Total knee replacement in Paget's disease.

Orthopaedic review

H U Cameron

Affiliations

  1. Department of Surgery, University of Toronto, Canada.

PMID: 2927959

Abstract

Due to rapid bone turnover in Paget's disease, loosening of artificial joints might be expected to be a problem, especially if they are of the tissue ingrowth type. Two patients with Paget's disease, who had had knee replacement with this type of prosthesis and have been followed for two years, have both done well to date. It appears that ingrowth-type implants can be used in the presence of Paget's disease. Paget's disease, which was first described in 1877, is characterized by a rapid turnover of bone. The cause of Paget's disease has yet to be determined. The common sites attacked, at least in a Canadian population, are the pelvis (45.4%), vertebrae (22%), femur (10%), tibiae (3.6%), and patellae (0.2%). Paget's occasionally gives rise to arthritic changes in a joint adjacent to the lesion, although the precise mechanism is uncertain.

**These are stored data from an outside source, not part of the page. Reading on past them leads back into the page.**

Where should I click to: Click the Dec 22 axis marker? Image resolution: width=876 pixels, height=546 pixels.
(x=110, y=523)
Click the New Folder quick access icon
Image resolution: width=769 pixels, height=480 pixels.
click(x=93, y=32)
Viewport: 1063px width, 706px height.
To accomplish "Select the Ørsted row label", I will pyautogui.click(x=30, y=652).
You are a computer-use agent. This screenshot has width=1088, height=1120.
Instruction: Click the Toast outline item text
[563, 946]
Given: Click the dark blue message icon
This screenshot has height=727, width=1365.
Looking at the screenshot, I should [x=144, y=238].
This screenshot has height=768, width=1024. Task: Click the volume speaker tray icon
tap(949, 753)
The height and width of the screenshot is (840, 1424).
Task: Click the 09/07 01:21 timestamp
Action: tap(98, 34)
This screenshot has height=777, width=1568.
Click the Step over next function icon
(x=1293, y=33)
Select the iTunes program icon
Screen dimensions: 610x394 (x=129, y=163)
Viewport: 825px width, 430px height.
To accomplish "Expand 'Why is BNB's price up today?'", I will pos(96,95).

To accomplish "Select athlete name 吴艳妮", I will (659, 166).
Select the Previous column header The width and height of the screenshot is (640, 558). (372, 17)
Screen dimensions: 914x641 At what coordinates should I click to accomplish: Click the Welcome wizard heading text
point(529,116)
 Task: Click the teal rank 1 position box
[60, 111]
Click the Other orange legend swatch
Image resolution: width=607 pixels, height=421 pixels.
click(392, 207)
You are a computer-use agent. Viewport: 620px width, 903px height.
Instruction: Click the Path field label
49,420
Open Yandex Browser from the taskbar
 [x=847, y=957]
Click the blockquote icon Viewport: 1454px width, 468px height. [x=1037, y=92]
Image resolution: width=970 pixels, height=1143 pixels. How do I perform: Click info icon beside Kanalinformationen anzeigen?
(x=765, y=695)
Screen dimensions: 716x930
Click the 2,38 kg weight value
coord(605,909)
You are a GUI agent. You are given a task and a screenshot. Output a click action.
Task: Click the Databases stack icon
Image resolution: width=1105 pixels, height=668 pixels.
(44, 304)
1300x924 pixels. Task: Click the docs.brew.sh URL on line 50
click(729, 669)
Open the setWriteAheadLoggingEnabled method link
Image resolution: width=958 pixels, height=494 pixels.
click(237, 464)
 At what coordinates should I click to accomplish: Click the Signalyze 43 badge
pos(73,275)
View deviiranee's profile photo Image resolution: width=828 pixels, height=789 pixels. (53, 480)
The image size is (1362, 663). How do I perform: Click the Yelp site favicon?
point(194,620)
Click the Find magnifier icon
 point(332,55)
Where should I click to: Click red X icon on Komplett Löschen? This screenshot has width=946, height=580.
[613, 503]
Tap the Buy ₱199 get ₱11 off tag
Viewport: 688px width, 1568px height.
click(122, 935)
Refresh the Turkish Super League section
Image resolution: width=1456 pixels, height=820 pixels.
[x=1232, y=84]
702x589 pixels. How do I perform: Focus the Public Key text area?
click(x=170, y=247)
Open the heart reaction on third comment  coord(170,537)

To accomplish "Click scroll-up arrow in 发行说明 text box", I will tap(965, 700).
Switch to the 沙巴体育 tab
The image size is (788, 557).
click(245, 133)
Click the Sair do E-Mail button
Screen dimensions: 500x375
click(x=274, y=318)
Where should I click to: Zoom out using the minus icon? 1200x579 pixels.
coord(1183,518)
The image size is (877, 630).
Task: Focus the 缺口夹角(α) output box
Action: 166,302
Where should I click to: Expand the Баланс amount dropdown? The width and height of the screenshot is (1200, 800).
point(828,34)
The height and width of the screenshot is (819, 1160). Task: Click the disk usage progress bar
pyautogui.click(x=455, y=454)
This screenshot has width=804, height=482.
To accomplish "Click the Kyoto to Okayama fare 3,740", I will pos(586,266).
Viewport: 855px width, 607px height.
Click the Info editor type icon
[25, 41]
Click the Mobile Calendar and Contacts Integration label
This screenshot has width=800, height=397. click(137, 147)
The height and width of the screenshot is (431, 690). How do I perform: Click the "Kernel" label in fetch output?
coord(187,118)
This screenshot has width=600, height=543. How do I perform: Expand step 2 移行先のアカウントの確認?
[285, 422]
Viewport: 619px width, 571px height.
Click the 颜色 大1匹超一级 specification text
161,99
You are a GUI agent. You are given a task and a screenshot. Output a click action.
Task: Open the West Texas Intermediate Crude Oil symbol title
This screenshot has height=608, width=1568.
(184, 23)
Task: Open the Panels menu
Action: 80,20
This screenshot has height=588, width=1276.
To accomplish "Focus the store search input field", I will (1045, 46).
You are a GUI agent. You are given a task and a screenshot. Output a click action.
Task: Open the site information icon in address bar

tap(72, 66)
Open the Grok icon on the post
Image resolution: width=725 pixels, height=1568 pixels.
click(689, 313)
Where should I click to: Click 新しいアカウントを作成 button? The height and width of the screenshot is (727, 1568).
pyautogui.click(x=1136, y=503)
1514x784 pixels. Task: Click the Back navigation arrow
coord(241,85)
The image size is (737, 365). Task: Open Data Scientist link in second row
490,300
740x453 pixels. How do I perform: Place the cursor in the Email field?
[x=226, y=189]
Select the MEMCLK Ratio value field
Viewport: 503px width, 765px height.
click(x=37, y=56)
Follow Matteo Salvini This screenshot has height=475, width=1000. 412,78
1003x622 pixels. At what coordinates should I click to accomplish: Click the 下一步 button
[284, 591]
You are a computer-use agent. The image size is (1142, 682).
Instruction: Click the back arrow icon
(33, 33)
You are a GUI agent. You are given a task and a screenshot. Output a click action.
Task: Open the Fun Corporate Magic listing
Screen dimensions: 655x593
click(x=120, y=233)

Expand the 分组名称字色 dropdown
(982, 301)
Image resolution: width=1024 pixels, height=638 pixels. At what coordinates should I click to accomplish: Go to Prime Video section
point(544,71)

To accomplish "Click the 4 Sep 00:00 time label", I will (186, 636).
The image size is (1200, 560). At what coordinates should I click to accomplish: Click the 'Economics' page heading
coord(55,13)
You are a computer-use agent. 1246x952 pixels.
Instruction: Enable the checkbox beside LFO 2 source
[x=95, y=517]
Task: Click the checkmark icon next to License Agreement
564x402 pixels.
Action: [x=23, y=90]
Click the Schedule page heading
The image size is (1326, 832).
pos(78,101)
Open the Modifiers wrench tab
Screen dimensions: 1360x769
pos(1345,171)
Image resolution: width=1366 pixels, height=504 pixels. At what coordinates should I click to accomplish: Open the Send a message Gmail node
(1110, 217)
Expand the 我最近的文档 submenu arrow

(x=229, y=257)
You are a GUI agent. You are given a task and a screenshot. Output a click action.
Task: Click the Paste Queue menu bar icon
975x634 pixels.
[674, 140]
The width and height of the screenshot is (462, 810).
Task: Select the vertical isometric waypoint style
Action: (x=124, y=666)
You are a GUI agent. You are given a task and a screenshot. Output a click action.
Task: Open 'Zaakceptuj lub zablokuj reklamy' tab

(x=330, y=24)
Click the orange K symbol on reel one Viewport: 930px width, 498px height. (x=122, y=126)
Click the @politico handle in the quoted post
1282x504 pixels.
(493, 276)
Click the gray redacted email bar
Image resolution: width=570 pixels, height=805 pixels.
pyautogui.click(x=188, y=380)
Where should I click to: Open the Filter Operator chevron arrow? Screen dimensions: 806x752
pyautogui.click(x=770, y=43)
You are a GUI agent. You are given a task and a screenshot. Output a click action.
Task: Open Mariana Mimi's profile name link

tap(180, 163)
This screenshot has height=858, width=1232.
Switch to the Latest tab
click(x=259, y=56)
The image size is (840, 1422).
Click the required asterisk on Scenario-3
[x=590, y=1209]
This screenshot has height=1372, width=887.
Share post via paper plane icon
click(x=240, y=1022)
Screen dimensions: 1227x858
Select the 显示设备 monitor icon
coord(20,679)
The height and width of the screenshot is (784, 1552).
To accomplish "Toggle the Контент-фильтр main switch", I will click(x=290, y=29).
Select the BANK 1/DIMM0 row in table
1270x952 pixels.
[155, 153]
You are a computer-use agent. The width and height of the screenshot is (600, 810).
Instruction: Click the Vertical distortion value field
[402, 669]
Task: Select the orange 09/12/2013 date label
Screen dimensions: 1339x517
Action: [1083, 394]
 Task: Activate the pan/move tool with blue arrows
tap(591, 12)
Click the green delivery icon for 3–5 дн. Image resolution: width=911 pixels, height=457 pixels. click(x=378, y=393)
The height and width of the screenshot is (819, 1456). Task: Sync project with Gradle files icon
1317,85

Disturbance of the subchondral bone due to hyperemia and overload due to increasing deformity have been cited as possible reasons. There was and is concern that joint replacement with cemented components would result in rapid loosening due to increased bone turnover. However, it has yet to prove a major problem. So far no reports have appeared in the literature on the effects of Paget's disease on knee replacement, specifically the effects of the porous tissue ingrowth type components that are now in common use. Two patients with Paget's disease around the knee who had had a knee replacement of this type are presented, with over two years of follow-up.